Working as a tenured and emeritus professor at the China University of Political Science and Law, Zhang won the national honorary title on Sept 13 this year.
Recalling his childhood, the prominent jurist said that his greatest interest at the time was listening to his father telling stories about China's past and reading historical novels.
In 1950, Zhang went to the Renmin University of China to study legal history. Two years later, he took a school job, teaching and researching the subject.
He joined the China University of Political Science and Law years later.
As the founder of Chinese legal history studies, he has built a bridge between China's past and future with his academic research and helped introduce the country's development of its rule of law to the world.
"Because it is the Chinese legal history, it should be rooted in China. I thought at that time that if my offspring went to Japan to learn the subject, it would be sinful," Zhang said.
In 1979, Zhang suggested compiling a multi-volume monograph of the Chinese legal history.
"At that time, though Renmin University was the center for the research of the Chinese legal history, there were only three teachers qualified to teach the subject. When we began to compile the book, there were less than 20 across the country who could join us," he said.
It was six years later that Zhang started to compile the book.
"What troubled me most was that there were not enough references to support our points. For example, it is well believed that there were laws covering all aspects in the Qin Dynasty (221 BC - 207 BC), while no contemporary document had been discovered at that time to prove it. So we had to compile the books according to Hanshu and Shiji. It was years later that bamboo slips recording the laws were excavated from the mausoleums of the Qin Dynasty. Then we had a better understanding of such an advanced civilization of law," Zhang said.

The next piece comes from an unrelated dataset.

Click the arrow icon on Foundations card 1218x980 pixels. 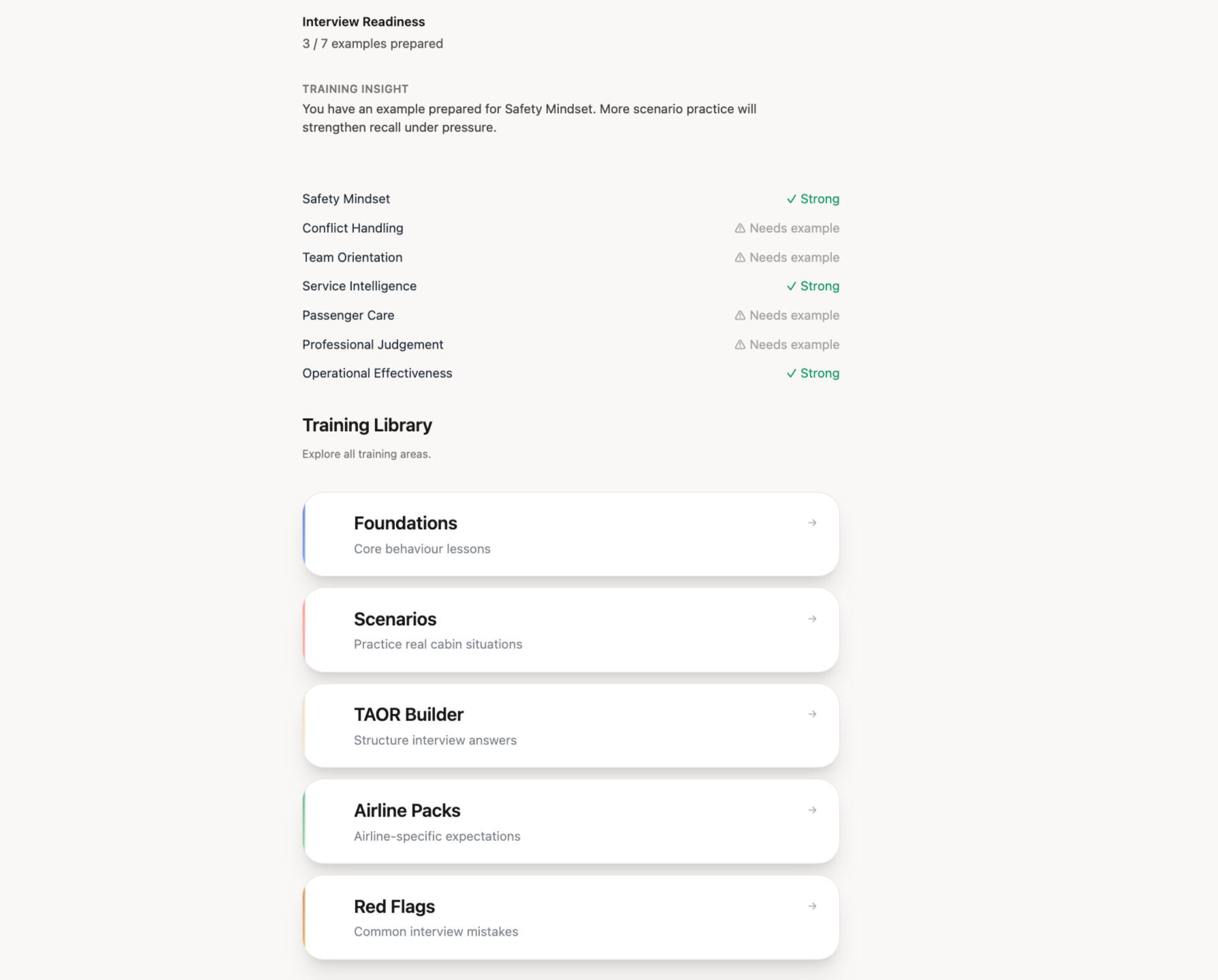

Both the Chinese classics Hanshu, or the Book of Han, and the Shiji, or the Records of the Grand Historian, were compiled in the Han Dynasty (202 BC-AD 220) following the Qin Dynasty.
In 1988, publishing houses all over the country began to be responsible for their profits and losses, which posed difficulties to the publication of Zhang's academic book.
"One day, I came with three complied volumes to the head of a publishing house, who was one of my students, to ask him for help. We didn't compile the book for fame or academic status, but for a kind of ambition of the Chinese nation, so no remuneration was paid for the work," he said.
In 1998, the multi-volume work of Chinese Legal General History came out finally.
"Since this book came out, the Chinese legal history has gained a firm foothold in the Chinese culture, and the Japanese scholars dare not boast their academic status in the field as in the past. As a result, Chinese scholars are confident and courageous enough to face foreign scholars in this field, and speak their own voice," Zhang said.